Acta agriculturæ Scandinavica 2019 v.69 no.7 pp. 596-605
NPK fertilizers, Trifolium pratense, barley, crop rotation, crop yield, eutrophication, fertilizer application, field experimentation, forage grasses, harvest date, humus, meteorological parameters, nutrients, organic fertilizers, phosphorus, potassium, potatoes, rye, soil, surface water, winter, Estonia
Soil is an element of crop cultivation that demands consistent fertilisation to compensate for the nutrients that are removed by the harvest. Changes in soil because of prolonged fertilisation can only be estimated by long-term field trials. Experiments in long-term field trial site Kuusiku (since 1965) include crop rotation of potato, late harvest barley, early harvest barley undersown with forage grasses (red clover + timothy), 1-year forage grasses, 2-year forage grasses, and winter rye. Various combinations of mineral and organic fertilisers were used to investigate the yield, soil humus, phosphorus, and potassium content (available and total) of the top- and subsoil.

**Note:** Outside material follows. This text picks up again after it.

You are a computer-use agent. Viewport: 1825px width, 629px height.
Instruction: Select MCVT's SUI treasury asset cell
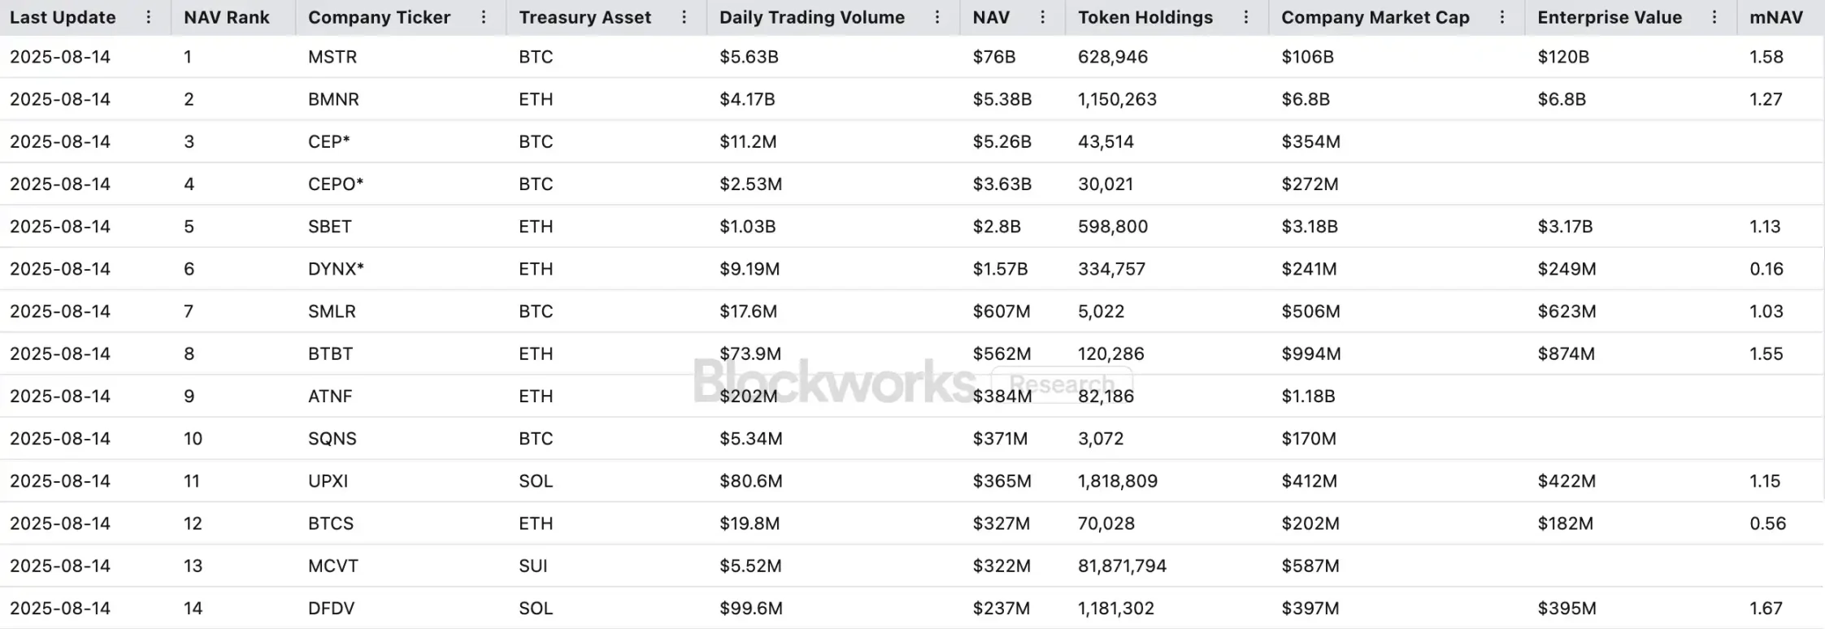pos(533,566)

Fertilisation improved the yield of different crops by 1.3–2.6 times; meteorological conditions caused the yield to vary up to 6.4 times. The concentration of humus decreased 0.2% when not using inorganic and organic fertilisers; use of fertilisers increased the concentration of humus by 0.2–0.6%. The humus-rich subsoil (3.5% humus) contained less available phosphorus than humus-poor subsoil (humus 3.0%), which had 29 and 63 mg PDL kg⁻¹, respectively. Grasses in crop rotation enriched the soil with organic matter and reduced the excess of nutrients remaining from previous fertilisation, thereby decreasing nutrient leakage and eutrophication of bodies of water.